◆ **Tareas pendientes**
• A. Reproduce sin cambios un fragmento del texto de lectura. Empieza en las palabras "La explotación de" y detente después de "mundial, en minerometalurgia.".
• B. Según el texto de lectura, ¿en qué año se fundó la Casa de la Contratación de Sevilla?
• C. Resume, por favor, el párrafo del texto de lectura que comienza con "La explotación de los yacimientos minerales americanos" y conserva sus datos principales.

◆ **Texto de lectura**
Dando un salto en el tiempo nos trasladamos a otra época de esplendor en la que no faltaron los andaluces: el siglo XVI. Es el siglo de la navegación y del comienzo de los descubrimientos de los apasionantes tesoros naturales del Nuevo Mundo. La institución que se encargó de los asuntos náuticos fue la Casa de la Contratación de Sevilla, fundada en 1503. Además de tener la función esencial de controlar todo el movimiento de hombres y mercancías con América, en ella se trataron los problemas técnicos de la navegación, convirtiéndose en un importante centro de la ciencia aplicada en el siglo XVI. El sevillano Pedro de Medina (1493-1567), cosmógrafo, escribió un tratado sobre el “arte de navegar”, muy traducido, con quince ediciones en francés, lo que muestra la gran difusión que alcanzó en Europa. Coetáneo suyo fue el también sevillano Nicolás Monardes (1493-1588), médico, que escribió Historia medicinal de las cosas que se traen de nuestras Indias Occidentales (1574), estudiando los productos medicinales traídos del Nuevo Mundo. Esta obra, fundamental para la historia de la farmacología, tuvo numerosas ediciones extranjeras. Monardes tenía un huerto o jardín botánico, donde cultivó plantas americanas, en la actual calle Sierpes de la capital hispalense (un azulejo conmemorativo lo recuerda).

[Azulejo que recuerda el lugar donde estuvo el jardín botánico de Nicolás Monardes. Calle Sierpes de Sevilla, fachada de la relojería "El cronómetro". Procedencia de la imagen aquí]

La explotación de los yacimientos minerales americanos y la extracción de metales preciosos exigieron un gran esfuerzo técnico y la puesta a punto de procedimientos metalúrgicos eficientes. Bartolomé de Medina (1528-1580), vecino de Sevilla, se trasladó a Méjico, donde aplicó el método de extracción de la plata por amalgamación (con azogue o mercurio), en Pachuca (1555), conocido como “el beneficio del patio”. Este método, que se extendió por toda Europa, fue empleado hasta el siglo XX. Ya en el siglo XVII, Álvaro Alonso Barba (Lepe, Huelva, 1569-Sucre, 1664), metalúrgico importantísimo en su época, escribió su célebre libro Arte de los metales (1640), en el que se trata sobre el beneficio del oro y la plata con azogue, su fundición, refinado y técnicas de separación. Esta obra es considerada como la más relevante del siglo XVII, a nivel mundial, en minerometalurgia.

Registros guardados
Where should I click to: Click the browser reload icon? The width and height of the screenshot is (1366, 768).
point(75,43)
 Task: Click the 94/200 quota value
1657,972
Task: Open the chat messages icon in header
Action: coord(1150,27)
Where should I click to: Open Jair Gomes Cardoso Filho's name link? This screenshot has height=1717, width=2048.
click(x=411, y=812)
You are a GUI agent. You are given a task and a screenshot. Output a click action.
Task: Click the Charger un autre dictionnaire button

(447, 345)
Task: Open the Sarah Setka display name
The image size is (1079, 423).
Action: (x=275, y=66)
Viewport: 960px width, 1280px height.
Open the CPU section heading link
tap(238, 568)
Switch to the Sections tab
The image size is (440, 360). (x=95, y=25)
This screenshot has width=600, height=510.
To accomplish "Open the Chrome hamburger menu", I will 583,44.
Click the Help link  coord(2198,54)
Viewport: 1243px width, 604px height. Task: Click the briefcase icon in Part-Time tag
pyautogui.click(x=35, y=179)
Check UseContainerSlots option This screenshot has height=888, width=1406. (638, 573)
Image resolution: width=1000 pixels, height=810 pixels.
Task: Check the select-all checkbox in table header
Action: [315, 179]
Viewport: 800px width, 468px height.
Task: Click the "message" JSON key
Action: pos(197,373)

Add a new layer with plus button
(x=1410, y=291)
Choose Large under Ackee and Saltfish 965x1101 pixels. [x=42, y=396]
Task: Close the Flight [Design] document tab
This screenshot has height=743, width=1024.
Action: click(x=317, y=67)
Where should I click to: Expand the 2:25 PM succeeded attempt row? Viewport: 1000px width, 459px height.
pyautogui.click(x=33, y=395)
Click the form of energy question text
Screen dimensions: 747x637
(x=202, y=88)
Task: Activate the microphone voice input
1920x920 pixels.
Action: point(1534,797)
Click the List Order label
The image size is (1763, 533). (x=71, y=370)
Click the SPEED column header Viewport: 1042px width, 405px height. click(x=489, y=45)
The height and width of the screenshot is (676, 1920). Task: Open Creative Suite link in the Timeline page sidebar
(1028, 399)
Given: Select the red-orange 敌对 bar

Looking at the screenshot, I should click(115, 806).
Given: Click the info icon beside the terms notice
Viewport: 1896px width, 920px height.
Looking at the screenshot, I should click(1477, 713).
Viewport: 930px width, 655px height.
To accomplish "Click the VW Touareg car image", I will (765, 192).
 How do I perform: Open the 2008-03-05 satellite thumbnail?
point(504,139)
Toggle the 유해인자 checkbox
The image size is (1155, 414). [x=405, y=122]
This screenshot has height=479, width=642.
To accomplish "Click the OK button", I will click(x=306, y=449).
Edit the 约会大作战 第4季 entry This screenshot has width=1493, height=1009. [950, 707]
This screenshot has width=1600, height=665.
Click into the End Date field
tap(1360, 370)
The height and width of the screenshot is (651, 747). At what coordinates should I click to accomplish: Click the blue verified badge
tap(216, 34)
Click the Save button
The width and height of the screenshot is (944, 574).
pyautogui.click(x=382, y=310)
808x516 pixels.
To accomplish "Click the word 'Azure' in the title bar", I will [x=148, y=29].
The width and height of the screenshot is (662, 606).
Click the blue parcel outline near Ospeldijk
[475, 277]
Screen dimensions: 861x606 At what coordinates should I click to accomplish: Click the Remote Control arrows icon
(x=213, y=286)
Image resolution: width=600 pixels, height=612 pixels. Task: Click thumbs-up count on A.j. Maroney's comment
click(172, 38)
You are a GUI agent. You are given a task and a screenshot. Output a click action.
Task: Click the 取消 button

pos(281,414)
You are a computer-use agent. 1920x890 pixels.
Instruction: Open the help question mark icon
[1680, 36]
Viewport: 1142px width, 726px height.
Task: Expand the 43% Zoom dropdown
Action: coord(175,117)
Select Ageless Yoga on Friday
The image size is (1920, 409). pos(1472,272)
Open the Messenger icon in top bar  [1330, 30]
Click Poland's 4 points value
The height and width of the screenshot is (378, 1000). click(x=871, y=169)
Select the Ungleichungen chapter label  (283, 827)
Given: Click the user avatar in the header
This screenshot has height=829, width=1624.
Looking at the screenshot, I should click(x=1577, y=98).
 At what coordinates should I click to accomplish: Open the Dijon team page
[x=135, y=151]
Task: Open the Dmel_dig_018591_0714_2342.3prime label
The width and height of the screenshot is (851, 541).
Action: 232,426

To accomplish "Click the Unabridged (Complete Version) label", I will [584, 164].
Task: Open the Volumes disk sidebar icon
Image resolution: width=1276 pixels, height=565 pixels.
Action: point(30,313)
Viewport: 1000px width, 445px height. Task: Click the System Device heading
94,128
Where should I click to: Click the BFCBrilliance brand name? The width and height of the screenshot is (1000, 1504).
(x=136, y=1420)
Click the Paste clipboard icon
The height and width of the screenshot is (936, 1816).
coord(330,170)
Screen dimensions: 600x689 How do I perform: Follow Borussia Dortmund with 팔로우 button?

◆ **Resultados**
• A.
La explotación de los yacimientos minerales americanos y la extracción de metales preciosos exigieron un gran esfuerzo técnico y la puesta a punto de procedimientos metalúrgicos eficientes. Bartolomé de Medina (1528-1580), vecino de Sevilla, se trasladó a Méjico, donde aplicó el método de extracción de la plata por amalgamación (con azogue o mercurio), en Pachuca (1555), conocido como “el beneficio del patio”. Este método, que se extendió por toda Europa, fue empleado hasta el siglo XX. Ya en el siglo XVII, Álvaro Alonso Barba (Lepe, Huelva, 1569-Sucre, 1664), metalúrgico importantísimo en su época, escribió su célebre libro Arte de los metales (1640), en el que se trata sobre el beneficio del oro y la plata con azogue, su fundición, refinado y técnicas de separación. Esta obra es considerada como la más relevante del siglo XVII, a nivel mundial, en minerometalurgia.

• B. En 1503.

• C. La explotación de las minas americanas exigió un gran esfuerzo técnico y procedimientos metalúrgicos eficientes. Bartolomé de Medina (1528-1580), vecino de Sevilla, se trasladó a Méjico. En Pachuca (1555) aplicó la extracción de la plata por amalgamación con azogue, conocida como "el beneficio del patio". Este método se extendió por toda Europa y se empleó hasta el siglo XX. En el siglo XVII, Álvaro Alonso Barba (Lepe, Huelva, 1569-Sucre, 1664) escribió Arte de los metales (1640). La obra trata sobre el beneficio del oro y la plata con azogue, su fundición, refinado y técnicas de separación. Se considera la más relevante del siglo XVII en minerometalurgia a nivel mundial.